Photo Credit : Richard SchultzThe eye of Richard Schultz has been seen in national magazines for years, including Rolling Stone,Time, and National Geographic, and, during much of the 1990s, many of Yankee’s most memorable photos carried his name. About a decade ago, he took his vision to the world of commercial photography. “We’d have 50 to 75 people or more at a time on a set,” he says. “Everything had to be perfectly controlled.” Our asking him to just take off brought him back to his roots.
Schultz grew up by the sea, in Marblehead, Massachusetts. His cousin, Bill Eppridge, one of America’s most famous photojournalists (he shot the iconic photo of a busboy cradling Robert Kennedy’s head as he lay dying), took the teenaged Richard across the country on photo shoots. “It seemed an amazing career,” Schultz says. “People paying you to travel around the world–what more could you ask for?”
After studying photojournalism at Indiana University, Schultz apprenticed with Louie Psihoyos (director of The Cove, winner of this year’s Academy Award for best documentary). His life course was set.
“I use him as someone whom I totally look up to,” Schultz says. “Like when people say, ‘What would Jesus do?’ For me, it’s ‘What would Louie do?’ He’s the total consummate photographer. We were always on the road shooting. I gained insight into how you had to mentally prepare.”
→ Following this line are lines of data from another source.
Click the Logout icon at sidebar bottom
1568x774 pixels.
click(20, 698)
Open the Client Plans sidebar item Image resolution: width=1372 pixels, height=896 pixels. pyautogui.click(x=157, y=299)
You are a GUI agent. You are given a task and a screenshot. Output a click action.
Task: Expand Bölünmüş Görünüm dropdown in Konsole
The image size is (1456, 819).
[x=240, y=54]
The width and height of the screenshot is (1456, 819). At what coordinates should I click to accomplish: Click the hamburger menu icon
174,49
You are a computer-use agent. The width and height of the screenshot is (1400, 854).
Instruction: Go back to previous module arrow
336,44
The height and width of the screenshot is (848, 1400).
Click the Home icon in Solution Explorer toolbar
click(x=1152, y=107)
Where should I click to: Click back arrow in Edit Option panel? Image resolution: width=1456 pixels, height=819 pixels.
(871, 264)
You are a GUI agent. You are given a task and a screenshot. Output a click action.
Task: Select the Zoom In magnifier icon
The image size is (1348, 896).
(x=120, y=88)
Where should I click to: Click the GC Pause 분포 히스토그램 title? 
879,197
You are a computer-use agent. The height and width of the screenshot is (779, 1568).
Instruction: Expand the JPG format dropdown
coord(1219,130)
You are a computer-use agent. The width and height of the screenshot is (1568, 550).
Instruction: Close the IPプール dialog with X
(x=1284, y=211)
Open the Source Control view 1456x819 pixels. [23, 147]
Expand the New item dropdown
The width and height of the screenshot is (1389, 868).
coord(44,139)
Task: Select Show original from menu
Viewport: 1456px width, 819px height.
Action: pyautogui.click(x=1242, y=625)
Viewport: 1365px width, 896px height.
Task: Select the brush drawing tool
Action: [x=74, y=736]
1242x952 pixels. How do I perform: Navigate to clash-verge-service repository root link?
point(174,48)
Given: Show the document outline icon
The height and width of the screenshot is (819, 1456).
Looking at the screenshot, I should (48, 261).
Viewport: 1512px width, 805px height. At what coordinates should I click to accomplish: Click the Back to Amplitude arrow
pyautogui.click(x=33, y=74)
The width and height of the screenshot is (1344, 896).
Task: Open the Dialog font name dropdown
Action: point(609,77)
When Richard Schultz came home from his Maine journey, he had traveled from Kittery to Mount Desert Island. (“The coast of Acadia,” he says, “deserves a whole separate trip. I want to go back.”) He brought with him more than 9,000 frames. “I find it totally freeing to shoot a lot,” he says. “I’m driven by light. It’s the light that makes images beautiful. And I love the juxtaposition I find in Maine. In the morning I can be with a lobsterman and then later out shooting a Rockefeller.” He found families picking blueberries on the Kennebunk Plains and fishermen bringing their catch into harbors; children playing and teenagers working; classic cottages and seaside hotels that time has passed by. Mostly he found summer playing out in the lives of people who for a moment or two allowed a stranger with a camera to hold them still.